Единственное, что я сделала, чтобы не быть в ложном положении, – сразу же дала понять Ганне, что у нас с ее мужем любовь. Я знала, что она шарит по мужниным карманам, и сунула в верхний кармашек его пиджака свою фотокарточку.

Роман с Д.Е., то есть с начальником, был для меня мучителен. Мне все время казалось, что я – страдающая сторона. Еще бы! Я либо сидела в ТАССе до глубокой ночи и отвечала Геббельсу, Дитмару, Фриче или еще какому-нибудь нацистскому гаду, либо плелась к подруге, стараясь казаться веселой и веселить других, либо шла к себе домой в пустое, нетопленое логово. А он отправлялся в уютную квартиру (как сказано, дом на Сивцевом Вражке, где жила Ганна, был домом для номенклатуры, там было относительно тепло, светло и горел газ!). И в этой квартире его ждали и ужин, и чистая постель, и любящая жена…

Адская ревность мучила и его. Он ревновал меня к мужу на фронте, к бывшему любовнику тоже на фронте, ко всем друзьям, которые приезжали с фронта и хотели повидаться со мной…

Каждая минута, которую мы были не вместе, оборачивалась пыткой для нас обоих.

А где мы могли быть вместе?

У него в кабинете, в который ломились люди день и ночь?

В коммуналках моих подруг, от которых нам давали ключи, но где мы боялись каждого шороха? А вдруг мать, отец, сестра придут раньше, чем предполагалось? А вдруг зайдет бабушка?
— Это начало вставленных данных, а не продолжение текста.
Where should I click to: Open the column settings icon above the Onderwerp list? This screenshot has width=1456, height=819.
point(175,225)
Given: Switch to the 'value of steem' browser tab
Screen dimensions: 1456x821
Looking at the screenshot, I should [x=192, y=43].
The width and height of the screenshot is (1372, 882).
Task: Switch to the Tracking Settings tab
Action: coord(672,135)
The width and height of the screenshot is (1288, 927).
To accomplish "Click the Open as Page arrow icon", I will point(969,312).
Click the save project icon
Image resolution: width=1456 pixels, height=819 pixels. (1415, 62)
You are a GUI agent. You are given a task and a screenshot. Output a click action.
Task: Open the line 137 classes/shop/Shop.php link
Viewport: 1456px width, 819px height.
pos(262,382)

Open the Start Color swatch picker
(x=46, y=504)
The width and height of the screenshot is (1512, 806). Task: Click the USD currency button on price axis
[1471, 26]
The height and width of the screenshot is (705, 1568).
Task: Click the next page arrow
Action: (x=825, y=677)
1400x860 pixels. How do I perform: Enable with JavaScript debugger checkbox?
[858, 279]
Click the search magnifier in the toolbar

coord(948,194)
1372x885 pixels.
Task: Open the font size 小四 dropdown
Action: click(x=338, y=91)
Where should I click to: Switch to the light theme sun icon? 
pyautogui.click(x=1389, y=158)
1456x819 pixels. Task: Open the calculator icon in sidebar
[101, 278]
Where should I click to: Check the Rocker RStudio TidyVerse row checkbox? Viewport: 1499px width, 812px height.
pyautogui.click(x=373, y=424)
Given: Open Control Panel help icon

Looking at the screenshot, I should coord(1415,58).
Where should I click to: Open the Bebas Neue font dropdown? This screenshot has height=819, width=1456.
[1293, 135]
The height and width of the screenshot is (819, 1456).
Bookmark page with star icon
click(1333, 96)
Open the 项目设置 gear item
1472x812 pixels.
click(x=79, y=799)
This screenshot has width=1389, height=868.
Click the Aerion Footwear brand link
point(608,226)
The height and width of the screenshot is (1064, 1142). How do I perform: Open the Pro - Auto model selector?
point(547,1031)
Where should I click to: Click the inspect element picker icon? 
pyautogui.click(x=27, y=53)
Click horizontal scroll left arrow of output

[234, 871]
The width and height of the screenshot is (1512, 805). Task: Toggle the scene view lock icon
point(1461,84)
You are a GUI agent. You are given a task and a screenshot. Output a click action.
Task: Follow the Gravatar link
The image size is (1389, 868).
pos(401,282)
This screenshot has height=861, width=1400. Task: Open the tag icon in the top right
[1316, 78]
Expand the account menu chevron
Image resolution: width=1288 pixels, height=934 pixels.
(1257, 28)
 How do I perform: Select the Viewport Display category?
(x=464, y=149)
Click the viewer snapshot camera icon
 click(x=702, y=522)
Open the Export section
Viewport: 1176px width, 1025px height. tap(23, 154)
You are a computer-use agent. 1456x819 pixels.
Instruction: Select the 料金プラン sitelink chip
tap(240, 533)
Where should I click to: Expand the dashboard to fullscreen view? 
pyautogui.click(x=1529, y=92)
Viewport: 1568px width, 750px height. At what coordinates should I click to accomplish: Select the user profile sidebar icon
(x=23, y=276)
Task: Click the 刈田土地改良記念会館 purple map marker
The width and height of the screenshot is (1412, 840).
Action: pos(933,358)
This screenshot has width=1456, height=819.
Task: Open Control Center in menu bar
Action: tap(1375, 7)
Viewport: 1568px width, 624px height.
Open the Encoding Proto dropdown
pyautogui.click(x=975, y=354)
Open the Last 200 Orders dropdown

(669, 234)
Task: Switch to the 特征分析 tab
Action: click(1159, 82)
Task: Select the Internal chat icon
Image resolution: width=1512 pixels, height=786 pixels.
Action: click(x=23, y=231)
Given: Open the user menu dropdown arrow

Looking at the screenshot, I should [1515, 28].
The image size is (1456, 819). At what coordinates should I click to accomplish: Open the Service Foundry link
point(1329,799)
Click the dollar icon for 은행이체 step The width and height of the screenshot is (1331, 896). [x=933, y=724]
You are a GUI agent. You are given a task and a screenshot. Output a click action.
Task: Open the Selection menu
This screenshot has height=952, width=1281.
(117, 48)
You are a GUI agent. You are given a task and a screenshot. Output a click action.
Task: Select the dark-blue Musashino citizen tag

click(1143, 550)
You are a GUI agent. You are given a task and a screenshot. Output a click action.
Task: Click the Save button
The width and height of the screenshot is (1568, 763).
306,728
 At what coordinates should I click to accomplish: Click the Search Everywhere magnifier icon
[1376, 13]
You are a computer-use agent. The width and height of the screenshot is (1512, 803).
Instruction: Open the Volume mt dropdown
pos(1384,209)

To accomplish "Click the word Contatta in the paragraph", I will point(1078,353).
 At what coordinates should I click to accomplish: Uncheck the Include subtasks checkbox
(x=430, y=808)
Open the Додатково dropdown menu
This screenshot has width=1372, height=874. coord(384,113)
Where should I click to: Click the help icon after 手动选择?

В комнате у Раи Лерт на Бронной близко от ТАССа? Но это было неприятно мне, а главное – ему. Ведь Лерт была его подчиненной.

Однажды мы влезли на второй этаж особняка в коммуналку к отцу Тэка Ефиму Александровичу, который дома заведомо не ночевал. Влезли на старинные каменные ворота со львами. Потом прошли поодиночке по довольно длинному узкому карнизу (держаться было не за что), Тэк чудом протиснулся в открытую форточку и распахнул окно. Тогда и я тоже оказалась в квартире. А потом мы бросили веревку на землю, и к веревке случайные прохожие – было уже часов семь утра – привязали наши портфели и зааплодировали нам! Почему-то чужие люди всё поняли. Но в доме была такая пыль, грязь – Ефим Александрович давно жил у любовницы, а его жена, больная мать Тэка, была в эвакуации.

Теперь даже страшно представить себе, как мы взбирались на высокий второй этаж, как шли по узкому карнизу. Видно, правда, бог хранит влюбленных…

Но вот то, что казалось невозможным, произошло. Тэк ушел из семьи ко мне.

И стали мы жить не только «невенчанные» (никто, даже родные, нас на брак не благословили), но и, естественно, нерасписанные: ведь у обоих стоял штамп в паспорте, то есть, как уже было отмечено, у Тэка имелись в Москве жена и дочь, а я числилась замужней дамой. К тому же мой муж был в действующей армии, то есть доблестный воин, хотя уже, видимо, на пути к веселому городу Вене.

Когда я написала «невенчанные», то внезапно вспомнила церковный обряд и его примету – молодые в церкви всходят на ковер, и кто ступит первым, тому и верховодить в доме.